God creates an entire universe, spends the Old Testament behaving in a way that should have earned Him a restraining order, then spends the last couple of millennia incommunicado. Thanks, Dad.

God threw his first two children out of the house (in this case a garden) after their first mistake, and barred their way back with a flaming sword? How many fathers would treat their children that way after their first mistake? And what a way to treat “newborns” who were also “newlyweds.”

Why did God fill the world with his own children, knowing that he would have to destroy them? And why does this same God tell me how to raise my children when he had to drown his?

The best minds will tell you that when a man has begotten a child he is morally bound to tenderly care for it, protect it from hurt, shield it from disease, clothe it, feed it, bear with its waywardness, lay no hand upon it save in kindness and for its own good, and never in any case inflict upon it a wanton cruelty. But God did not forgive the ignorant and thoughtless first pair of juveniles even their first small offense and say, “You may go free this time, I will give you another chance.” On the contrary! He elected to punish their children, all through the ages to the end of time, for a trifling offense committed by others before they were born. He is punishing them yet. In mild ways? No, in atrocious ones.

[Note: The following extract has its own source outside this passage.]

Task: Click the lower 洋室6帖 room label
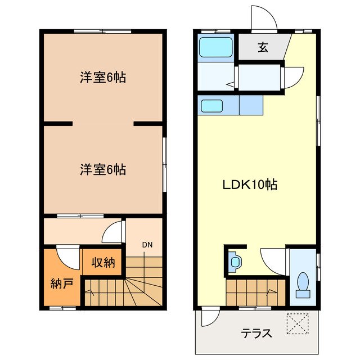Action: pos(102,169)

I believe in Someone Out There--call Him God, since other names, like Festus or Darrin, do not seem to fit--but I am not entirely certain that He is all that mindful of what goes on down here. Example: Recently a tornado destroyed a town in Texas and dropped a church roof on a batch of worshipers. One of the few things left standing were two plaster statues, one of Jesus, the other of Joseph. The townspeople, according to the news, “looked at the statues’ survival as a sign of God’s love.” Hold the phone. This sounds like the he-beats-me-because-he-loves-me line of thought. If the Lord in his infinite wisdom drops a concrete roof on the true believers but spares two hunks of modeling compound, it is time to question the big Fella’s priorities. If I have to be made up of plaster to command attention in this universe, something is amiss.

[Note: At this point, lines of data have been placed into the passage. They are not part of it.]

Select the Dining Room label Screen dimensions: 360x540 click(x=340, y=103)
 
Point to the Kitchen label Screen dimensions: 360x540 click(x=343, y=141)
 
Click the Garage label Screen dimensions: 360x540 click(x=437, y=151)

Vic, where is the philosopher inside you who acknowledges a bit more of the myriad burning questions concerning things that none are certain about, that none have seen?

I challenge you to ponder something C. S. Lewis wrote the year of his death: "The real danger is of coming to believe such dreadful things about Him. [God]. The conclusion I dread is not 'so there's no God after all,' but 'So this is what God is really like. Deceive yourself no longer.'"

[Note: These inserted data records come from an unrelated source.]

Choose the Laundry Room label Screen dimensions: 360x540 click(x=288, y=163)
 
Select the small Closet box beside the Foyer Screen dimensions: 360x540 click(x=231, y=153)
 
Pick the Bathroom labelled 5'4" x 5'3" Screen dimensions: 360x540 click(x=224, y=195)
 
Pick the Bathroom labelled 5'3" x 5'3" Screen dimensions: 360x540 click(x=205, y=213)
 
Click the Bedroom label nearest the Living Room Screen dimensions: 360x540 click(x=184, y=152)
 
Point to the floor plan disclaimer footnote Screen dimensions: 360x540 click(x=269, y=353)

Lewis was confronting the pain of his wife's death by cancer and his own coming demise from a long painful bout with cancer as well. So for Lewis the problem of pain had grow accute, such that based on his experiences He even "dreaded" what "God" might really be like. Which reminds me of the story Mother T. used to repeat about a man she met who was suffering from cancer and in great pain, and Mother T. (who didn't believe in using pain-killers) told the man, "Jesus is kissing you," and the man replied, "Then I wish he'd stop." That story appears to echo the story of Lewis's greatest "dread."

Pain is a burning perpetual question and remains so even for religious believers praying earnestly for its removal. Neither did even the so-called bodily sacrifice of God stop the pain of this world which keeps going and going for two thousand years now.

By the way, Charles Williams, Lewis's friend, didn't think much of attempts by theists (or the urge to make such attempts) to justify the pains of this world, as Lewis himself recalled in his introduction to a book on Williams.